┌─ Task data
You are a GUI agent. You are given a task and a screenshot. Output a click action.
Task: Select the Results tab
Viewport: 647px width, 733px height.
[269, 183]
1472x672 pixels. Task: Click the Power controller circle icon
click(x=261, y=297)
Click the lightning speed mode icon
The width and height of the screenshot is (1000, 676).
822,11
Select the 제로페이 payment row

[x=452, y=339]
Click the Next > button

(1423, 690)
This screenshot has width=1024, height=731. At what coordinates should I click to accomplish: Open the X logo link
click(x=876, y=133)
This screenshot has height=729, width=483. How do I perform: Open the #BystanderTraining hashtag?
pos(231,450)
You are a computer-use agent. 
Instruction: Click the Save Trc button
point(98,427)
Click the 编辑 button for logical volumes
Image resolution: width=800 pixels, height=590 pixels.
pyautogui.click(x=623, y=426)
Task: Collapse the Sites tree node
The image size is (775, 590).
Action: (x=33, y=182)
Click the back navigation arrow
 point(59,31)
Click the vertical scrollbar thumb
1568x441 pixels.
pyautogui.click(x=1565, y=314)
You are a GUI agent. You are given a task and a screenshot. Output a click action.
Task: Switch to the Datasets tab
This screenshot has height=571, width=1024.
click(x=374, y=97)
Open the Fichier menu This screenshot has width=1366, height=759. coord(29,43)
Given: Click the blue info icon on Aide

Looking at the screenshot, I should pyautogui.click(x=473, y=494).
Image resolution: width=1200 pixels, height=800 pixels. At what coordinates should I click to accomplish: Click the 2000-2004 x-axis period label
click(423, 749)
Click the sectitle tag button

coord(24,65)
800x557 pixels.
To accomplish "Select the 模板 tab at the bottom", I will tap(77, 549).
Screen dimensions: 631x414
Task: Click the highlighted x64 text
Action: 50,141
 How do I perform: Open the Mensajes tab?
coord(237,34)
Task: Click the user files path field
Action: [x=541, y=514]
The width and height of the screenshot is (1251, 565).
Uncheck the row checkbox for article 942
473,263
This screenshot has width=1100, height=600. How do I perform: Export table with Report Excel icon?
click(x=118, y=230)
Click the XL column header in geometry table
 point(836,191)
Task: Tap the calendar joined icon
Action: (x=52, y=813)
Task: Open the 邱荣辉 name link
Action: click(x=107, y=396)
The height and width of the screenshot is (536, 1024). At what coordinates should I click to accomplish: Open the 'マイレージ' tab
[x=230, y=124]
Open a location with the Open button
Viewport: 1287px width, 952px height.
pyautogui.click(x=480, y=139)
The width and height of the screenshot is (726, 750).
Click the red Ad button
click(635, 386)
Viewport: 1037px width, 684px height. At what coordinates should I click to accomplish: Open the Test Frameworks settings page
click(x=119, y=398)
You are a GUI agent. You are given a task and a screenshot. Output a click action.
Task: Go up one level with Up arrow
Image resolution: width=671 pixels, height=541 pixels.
└─
# Problem details:
In the data above, repeat exactly each line from the first through the line that contains "You are a computer-use agent.", and give nothing else.

# Solution to this problem:
You are a GUI agent. You are given a task and a screenshot. Output a click action.
Task: Select the Results tab
Viewport: 647px width, 733px height.
[269, 183]
1472x672 pixels. Task: Click the Power controller circle icon
click(x=261, y=297)
Click the lightning speed mode icon
The width and height of the screenshot is (1000, 676).
822,11
Select the 제로페이 payment row

[x=452, y=339]
Click the Next > button

(1423, 690)
This screenshot has width=1024, height=731. At what coordinates should I click to accomplish: Open the X logo link
click(x=876, y=133)
This screenshot has height=729, width=483. How do I perform: Open the #BystanderTraining hashtag?
pos(231,450)
You are a computer-use agent. 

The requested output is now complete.